↓↓↓

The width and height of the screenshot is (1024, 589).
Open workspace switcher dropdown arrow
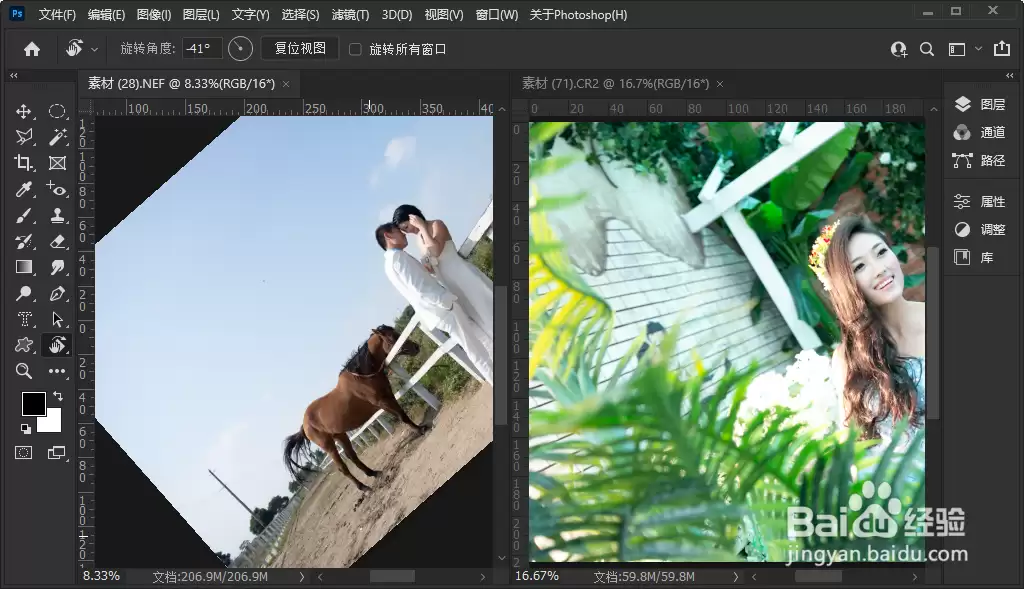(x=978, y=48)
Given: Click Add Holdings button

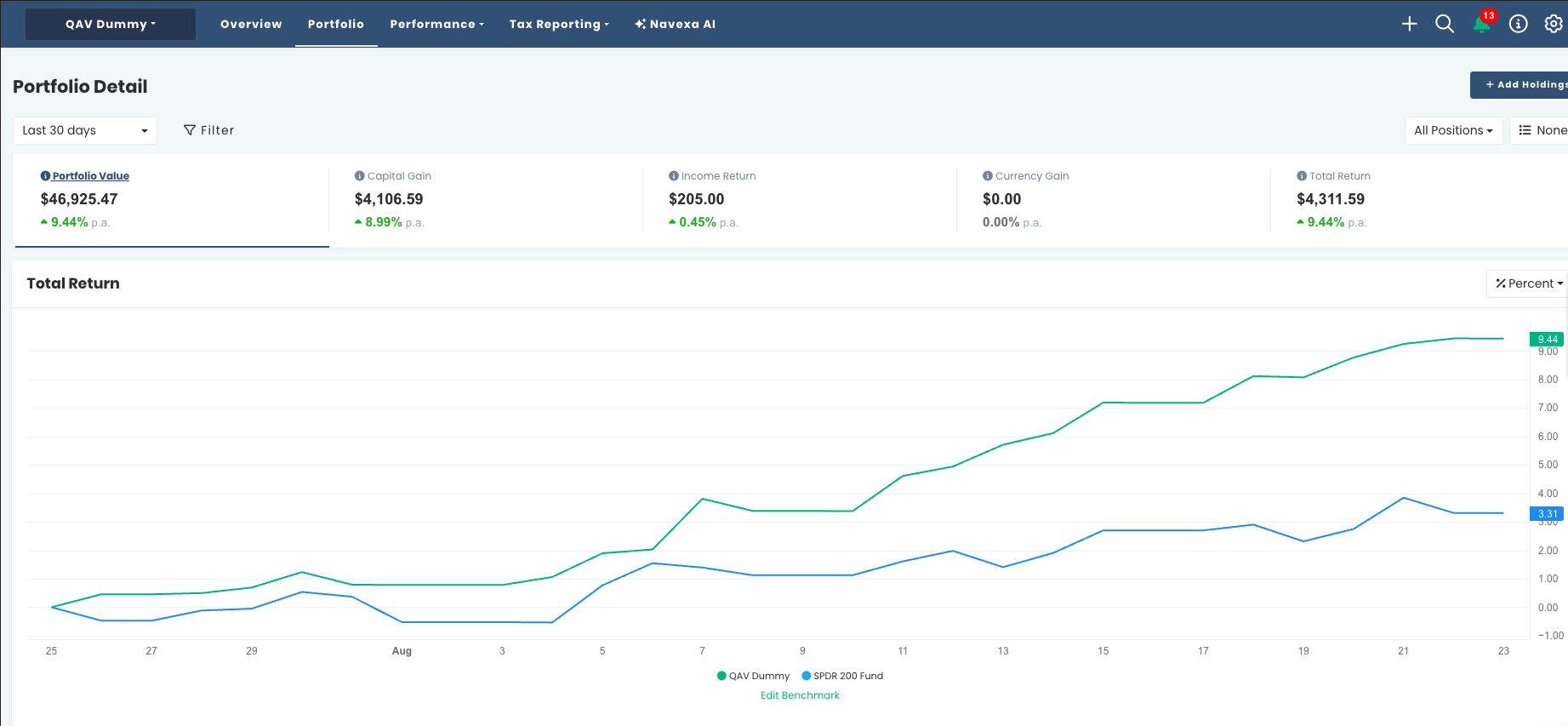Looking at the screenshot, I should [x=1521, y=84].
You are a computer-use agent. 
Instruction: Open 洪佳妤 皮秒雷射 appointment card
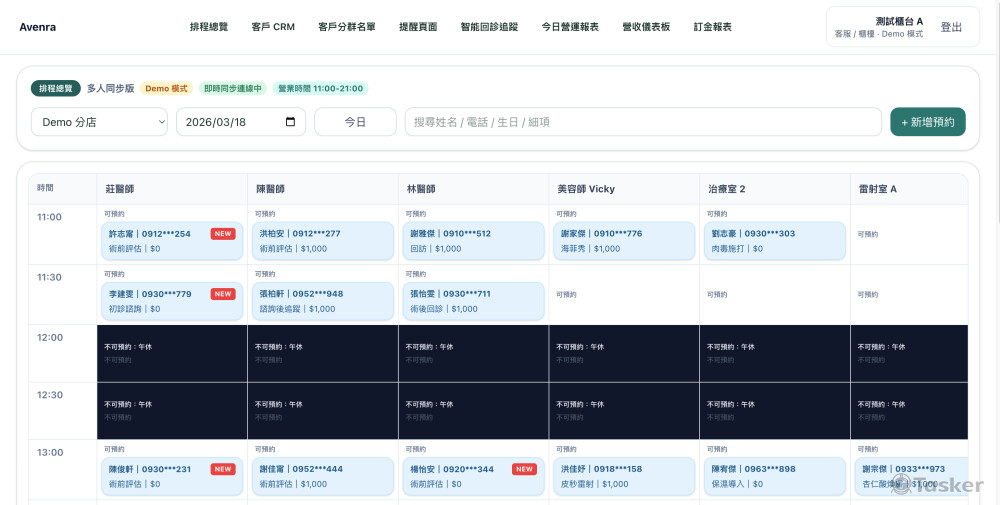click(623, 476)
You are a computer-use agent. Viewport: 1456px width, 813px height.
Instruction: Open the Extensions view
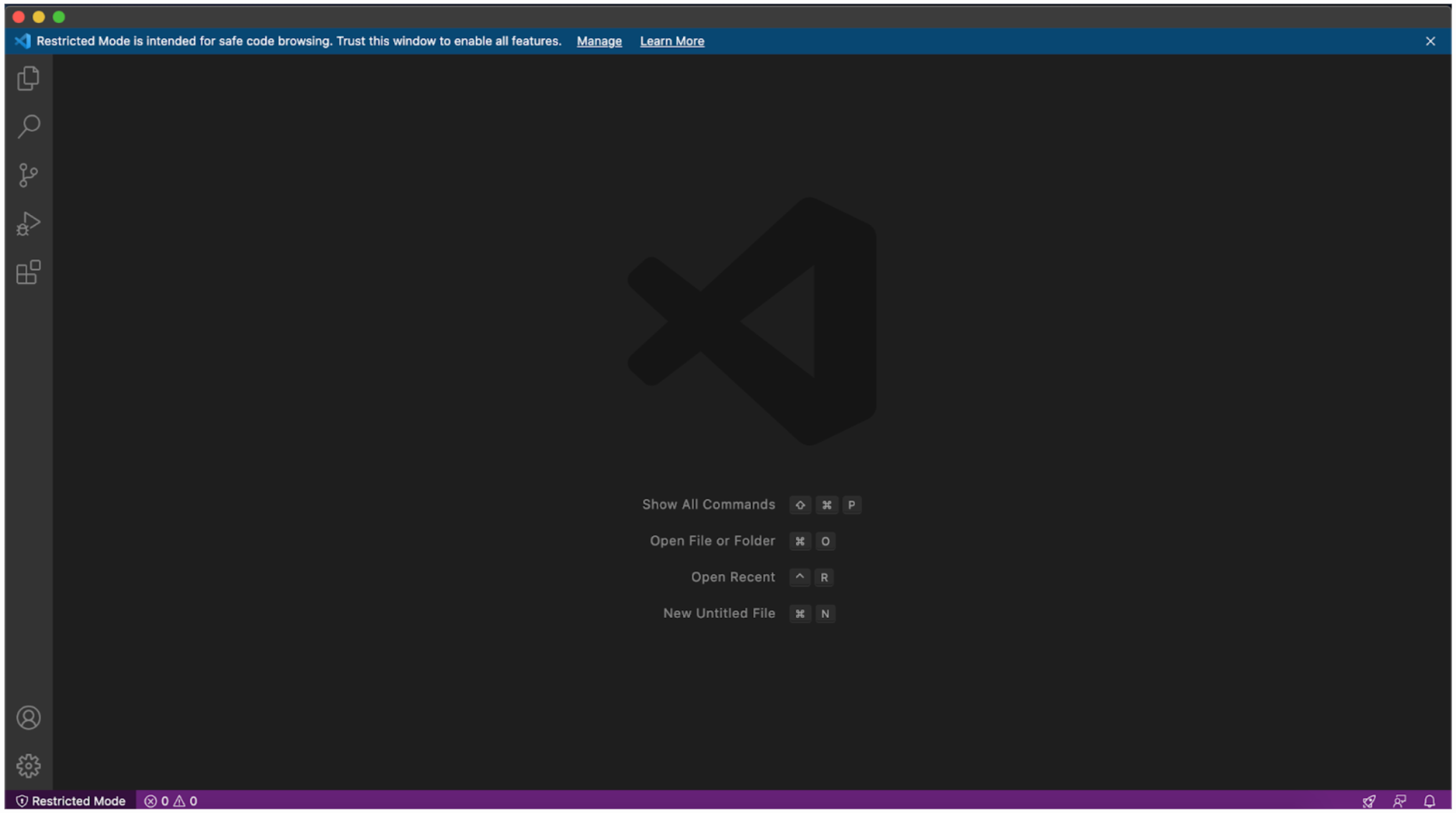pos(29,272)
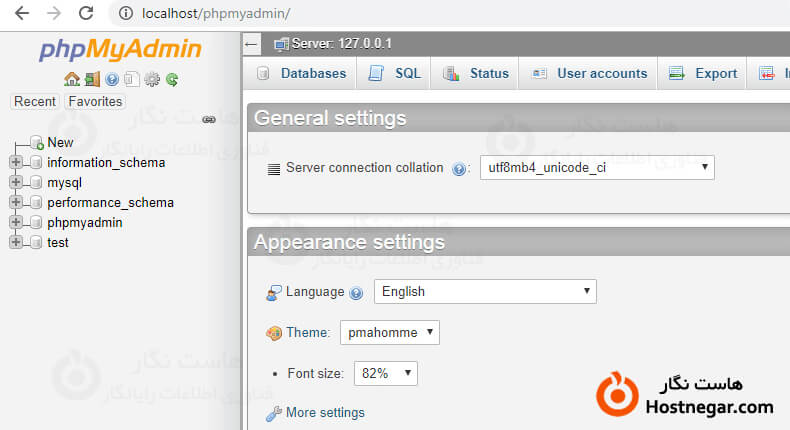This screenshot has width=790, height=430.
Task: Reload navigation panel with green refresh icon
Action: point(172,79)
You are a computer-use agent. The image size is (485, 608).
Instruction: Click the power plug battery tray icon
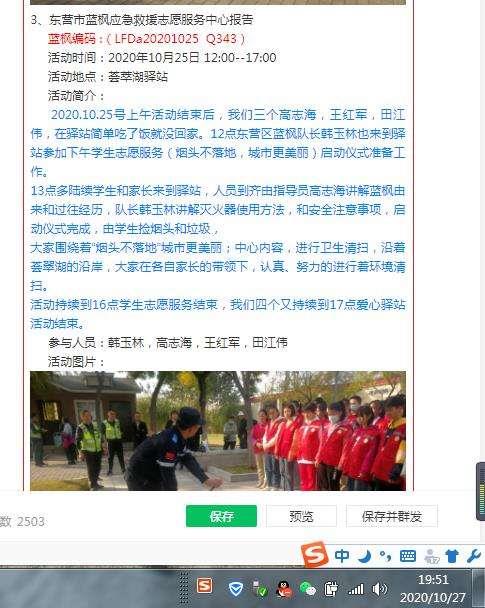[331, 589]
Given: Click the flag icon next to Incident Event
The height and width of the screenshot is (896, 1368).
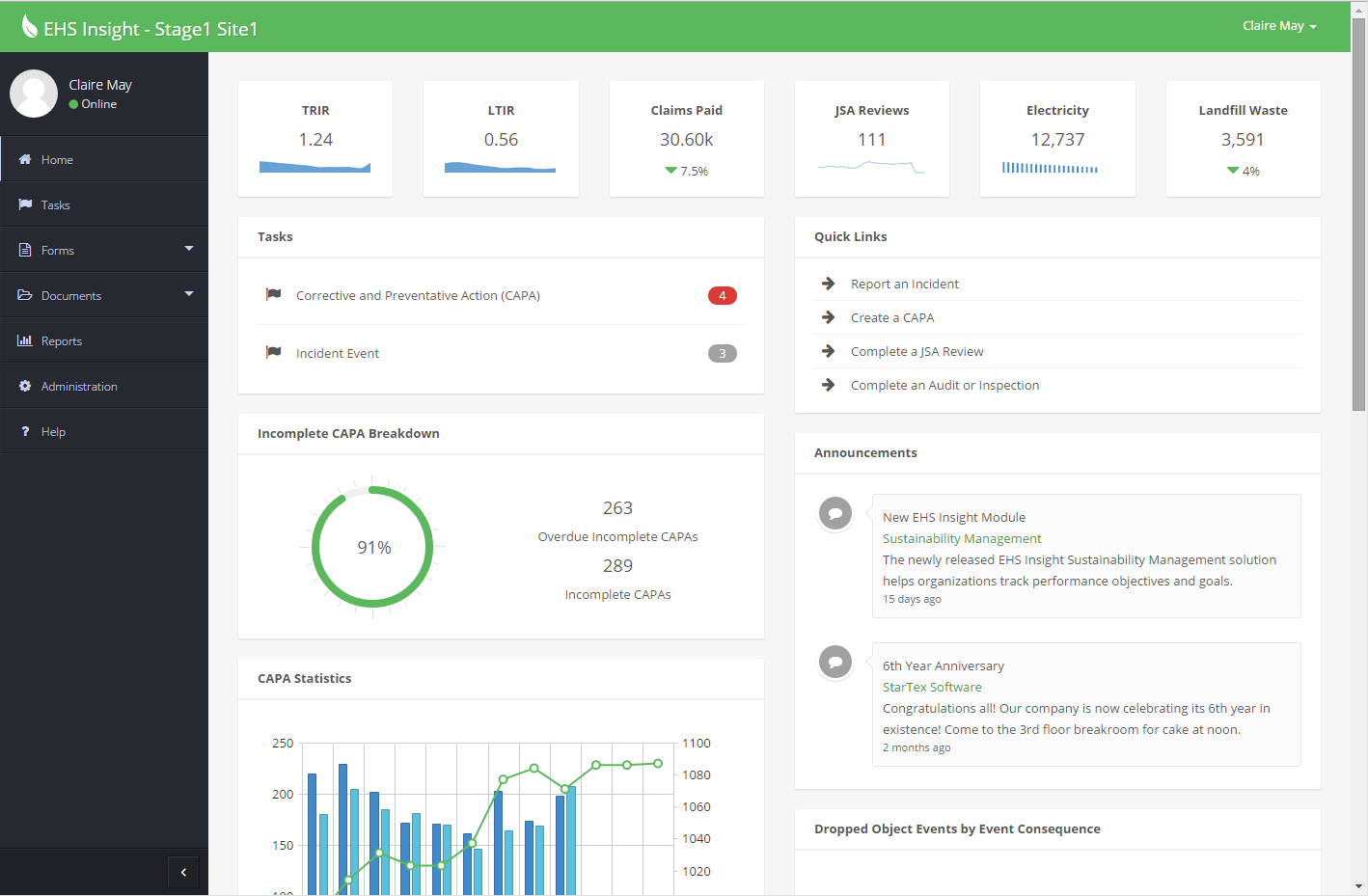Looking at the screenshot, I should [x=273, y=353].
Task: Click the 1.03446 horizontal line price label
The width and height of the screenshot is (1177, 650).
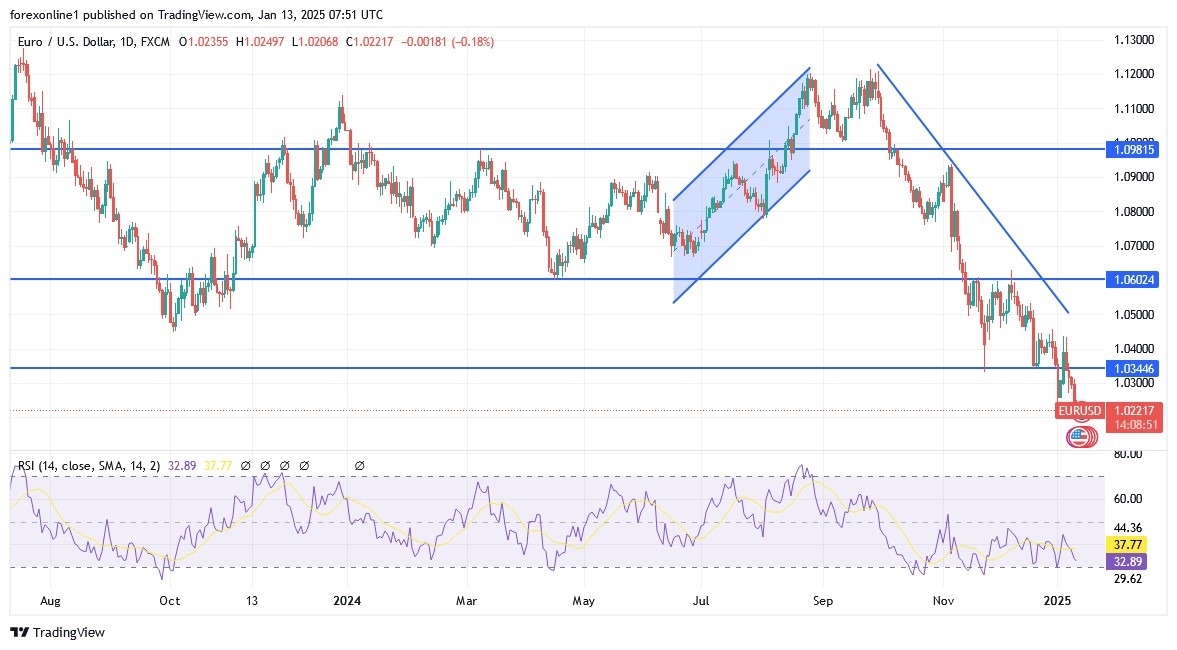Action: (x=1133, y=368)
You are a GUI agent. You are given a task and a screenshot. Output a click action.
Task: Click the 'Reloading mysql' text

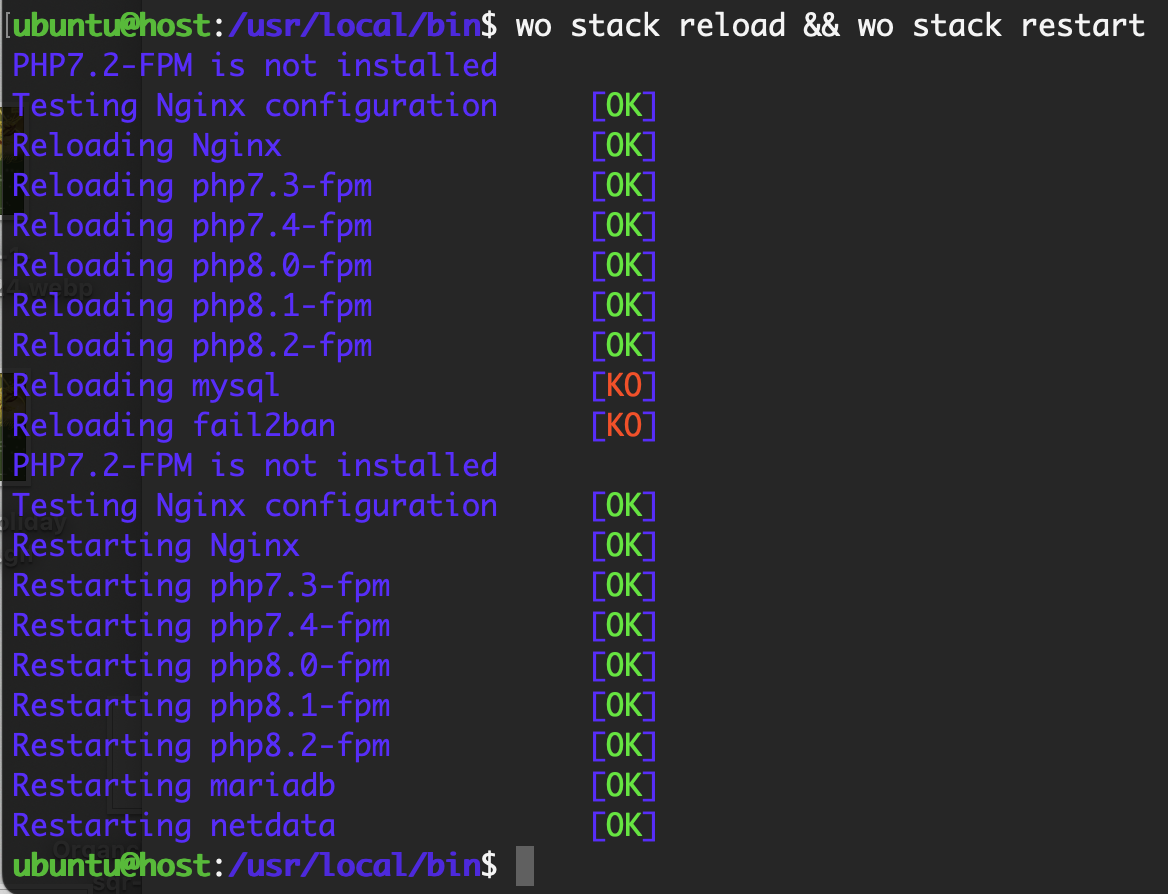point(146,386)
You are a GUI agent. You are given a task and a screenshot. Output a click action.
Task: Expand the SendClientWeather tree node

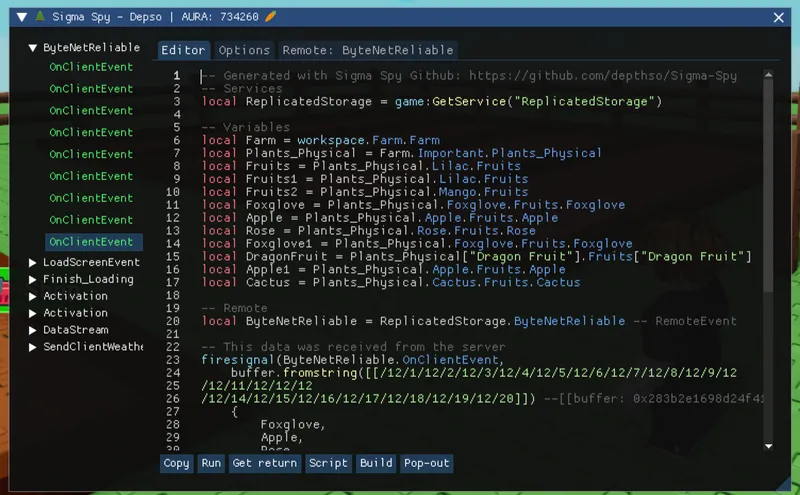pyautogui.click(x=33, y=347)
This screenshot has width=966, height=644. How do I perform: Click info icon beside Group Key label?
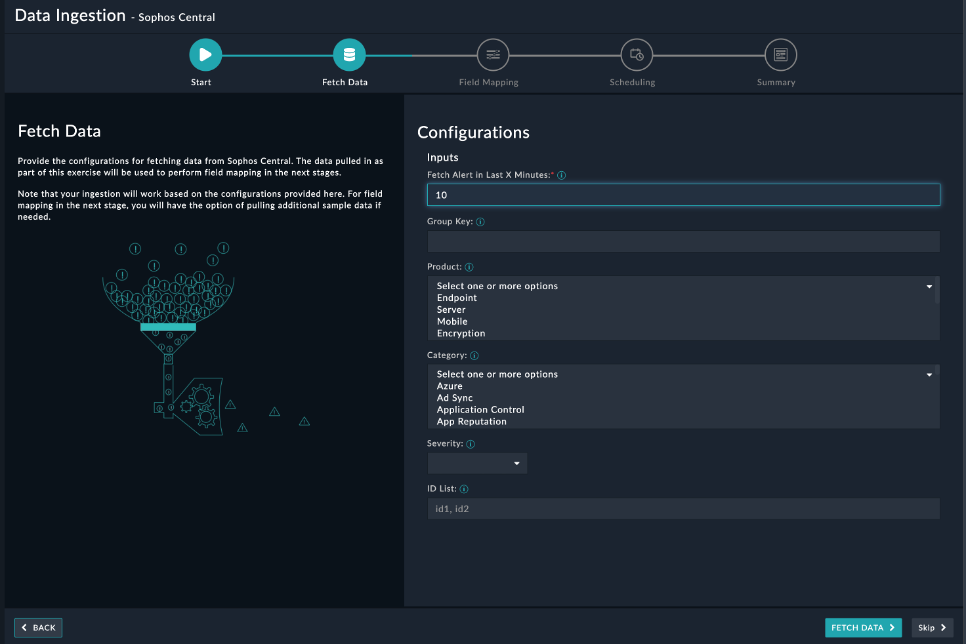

↑↑↑

◆ YOUR GOAL
Change every "Instruction" in the lines above to "Command" and leave everything else unchanged. Write the lines out again without the pictures.

◆ COMPLETED EXERCISE
The width and height of the screenshot is (1024, 589).
Open workspace switcher dropdown arrow
(x=978, y=48)
Given: Click Add Holdings button

Looking at the screenshot, I should [x=1521, y=84].
You are a computer-use agent. 
Command: Open 洪佳妤 皮秒雷射 appointment card
click(623, 476)
You are a computer-use agent. Viewport: 1456px width, 813px height.
Command: Open the Extensions view
pos(29,272)
This screenshot has width=790, height=430.
Task: Reload navigation panel with green refresh icon
Action: point(172,79)
You are a computer-use agent. The image size is (485, 608).
Command: Click the power plug battery tray icon
[331, 589]
Given: Click the flag icon next to Incident Event
The height and width of the screenshot is (896, 1368).
Looking at the screenshot, I should [x=273, y=353].
Task: Click the 1.03446 horizontal line price label
The width and height of the screenshot is (1177, 650).
Action: (x=1133, y=368)
You are a GUI agent. You are given a task and a screenshot. Output a click action.
Task: Click the 'Reloading mysql' text

point(146,386)
You are a GUI agent. You are given a task and a screenshot. Output a click action.
Task: Expand the SendClientWeather tree node

pyautogui.click(x=33, y=347)
This screenshot has width=966, height=644. How do I perform: Click info icon beside Group Key label?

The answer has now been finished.